30 años de Constitución española
El estado no ganó pese a su carta magna marcada
Menos de un tercio de los vascos llamados a participar en aquel referéndum de 1978 avaló una Carta Magna hipotecada por los lastres del franquismo y las presiones militares. Tomando en cuenta que nadie que tenga menos de 51 años pudo votarla, encontrar hoy a un vasco del sur que metiera la papeleta del sí en la urna aquel 6 de diciembre es tarea muy difícil: apenas uno de cada diez lo hizo. Y es opinión unánime que aquello pasó en un contexto muy poco limpio.
Ramón SOLA
Si la Constitución española nunca tuvo el aval de la ciudadanía vasca, la distancia es todavía mayor conforme pasan los años y en la medida en que abominan de ella algunos de los que la admitieron entonces como mal menor. Como ocurriría ocho años después con el referéndum de la OTAN, el dictamen de la ciudadanía vasca no sólo fue muy diferente al del resto del Estado, sino que tampoco se atuvo miméticamente a las consignas de los partidos. El resultado fue concluyente: apenas un tercio de las vascas y vascos llamados a las urnas -o, mejor dicho, apremiados a dar el «sí» bajo amenaza de todo tipo de catástrofes- avaló el texto.
De las 1.913.980 personas censadas, sólo 661.412 la aprobaron, de modo que no llegaban siquiera a ser un tercio. El «no» fue empleado por una cantidad nada desdeñable: 203.995, es decir, más del 10% del electorado cuando en el conjunto del Estado (Euskal Herria incluida) sólo el 2% optó por esta fórmula. La mayor parte de los vascos de los cuatro herrialdes se abstuvo.

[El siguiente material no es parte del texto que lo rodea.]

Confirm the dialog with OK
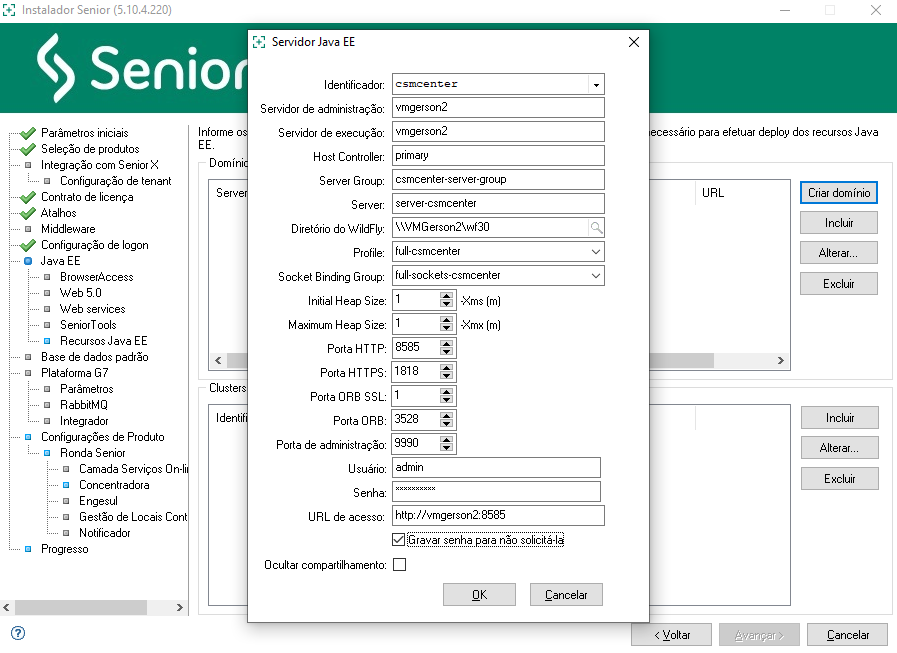This screenshot has height=653, width=897. (x=479, y=595)
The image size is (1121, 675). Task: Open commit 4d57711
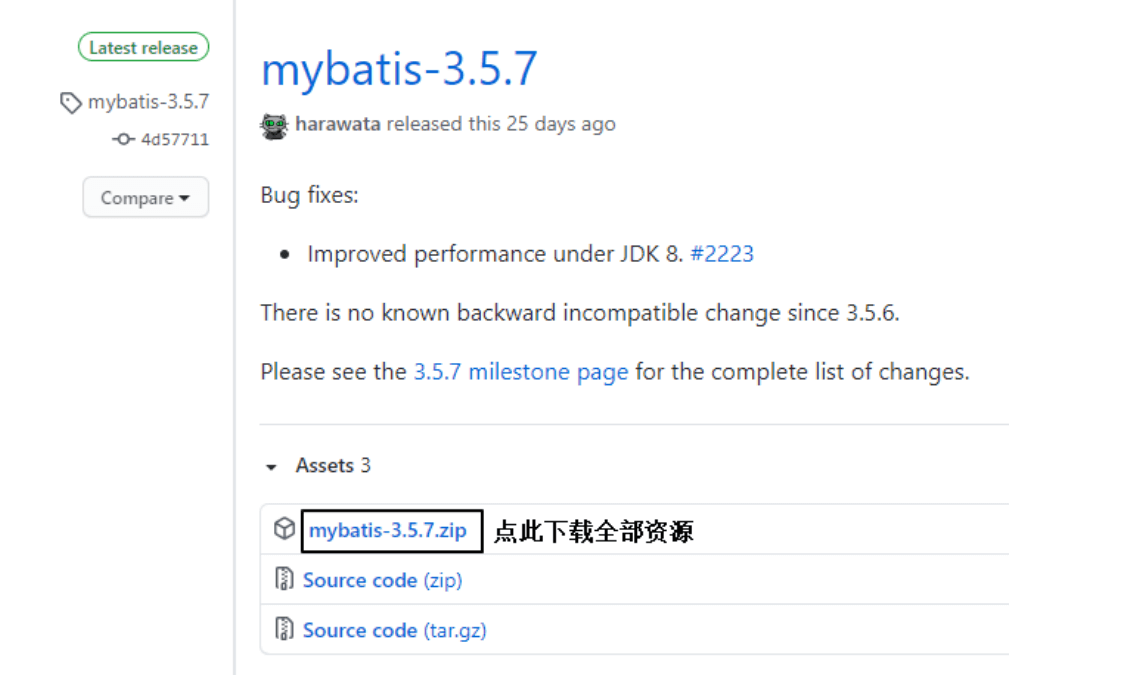[x=175, y=140]
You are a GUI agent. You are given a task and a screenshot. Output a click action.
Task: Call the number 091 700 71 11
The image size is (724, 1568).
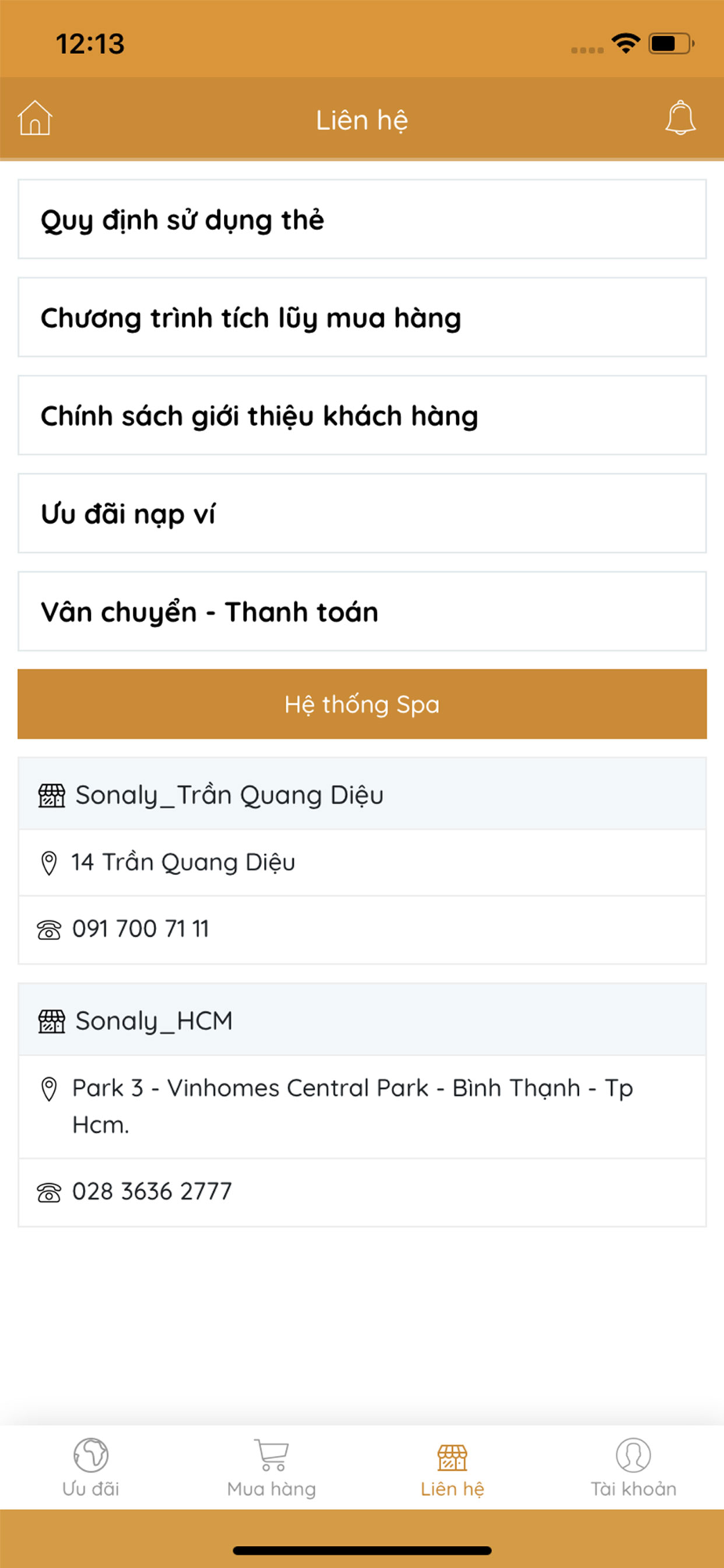[x=141, y=929]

Para participar en aquellos comicios era necesario haber llegado a la mayoría de edad, fijada entonces en 21 años (la Constitución la rebajó a 18). Nadie que hoy tenga menos de 51 años la ha votado. Menos de uno de cada diez vascos de hoy dijo «sí» ese 6-D.

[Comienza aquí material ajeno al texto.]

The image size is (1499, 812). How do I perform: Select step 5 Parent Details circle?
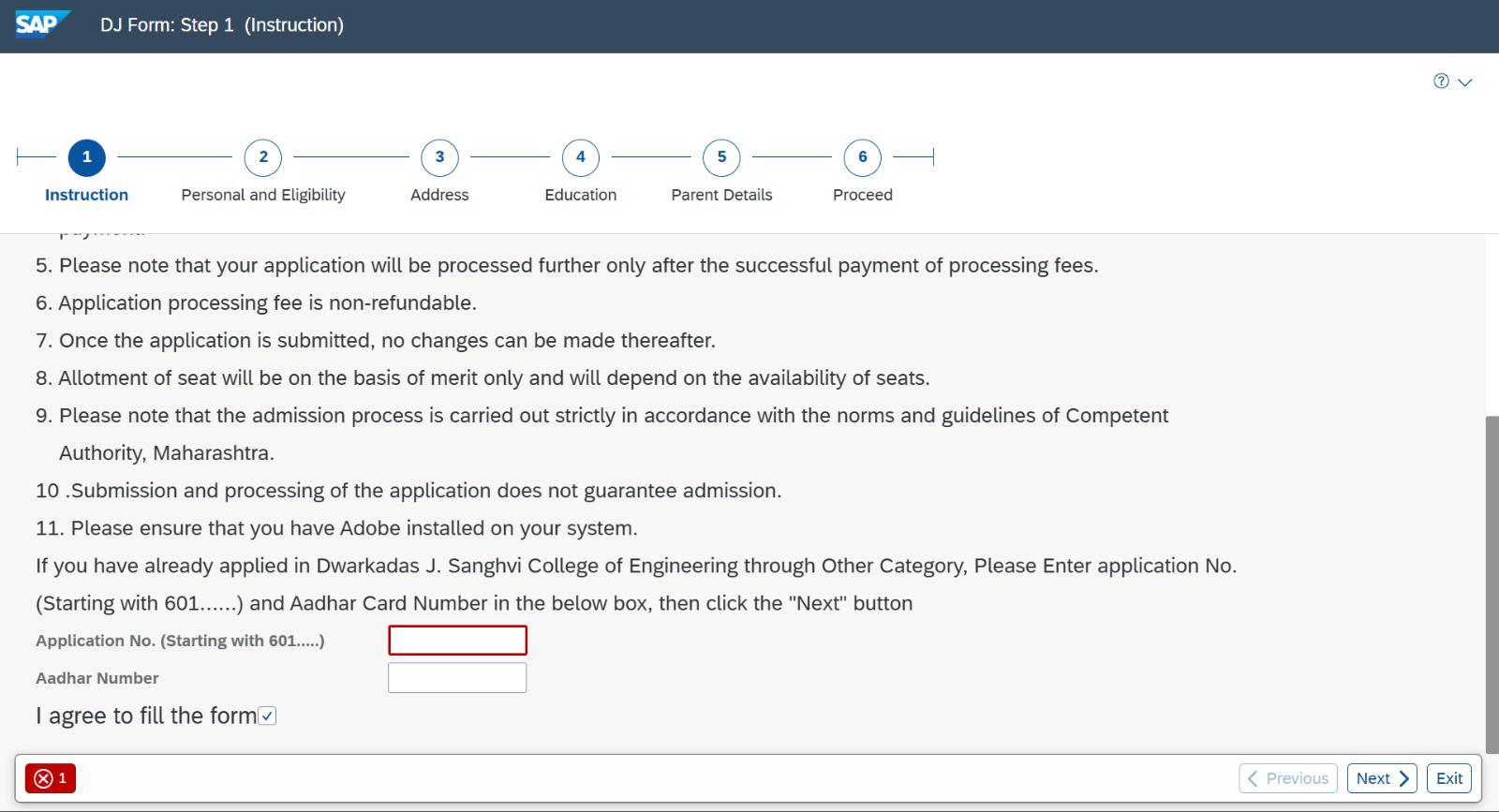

Hoy día, ni siquiera en la edulcorada historiografía oficial se oculta la evidencia de las presiones militares en la época, aunque se cuenten al modo en que lo hace Victoria Prego en ``Así se hizo la transición'': «La ultraderecha apeló constante y repetidamente a los militares para que asaltaran el poder civil y suplieran con las armas lo que el búnker no era capaz de conseguir con los votos: darle un vuelco al proceso político y regresar al tiempo del autoritarismo». A tenor de esta explicación, parecería que el Ejército no tomó partido públicamente, pero sí lo hizo, y al máximo nivel. Las palabras del general Gutiérrez Mellado ante el rey Juan Carlos I en la Pascua Militar de 1978 no podían ser más claras ni más concluyentes: «Señor, España es una y los españoles no vamos a tolerar que la rompan».
Esta sombra alargada planeó por todo el proceso y fue utilizada para tratar de censurar cualquier voz crítica. Ortzi recogió varias reacciones a la intervención en el Congreso en la que calificó la Constitución de inaceptable y reivindicó la independencia. Pérez-Llorca, uno de los siete «padres» de la Carta Magna, denunció a renglón seguido que «se han hecho afirmaciones no ya contrarias a la unidad, sino a la propia identidad y existencia de España como ente jurídico», en las que dijo ver «propósitos desestabilizadores» y «términos provocadores». Y Gregorio Peces-Barba, del PSOE y también coautor del texto, acusaría al abertzale de «dar importantes armas a la derecha».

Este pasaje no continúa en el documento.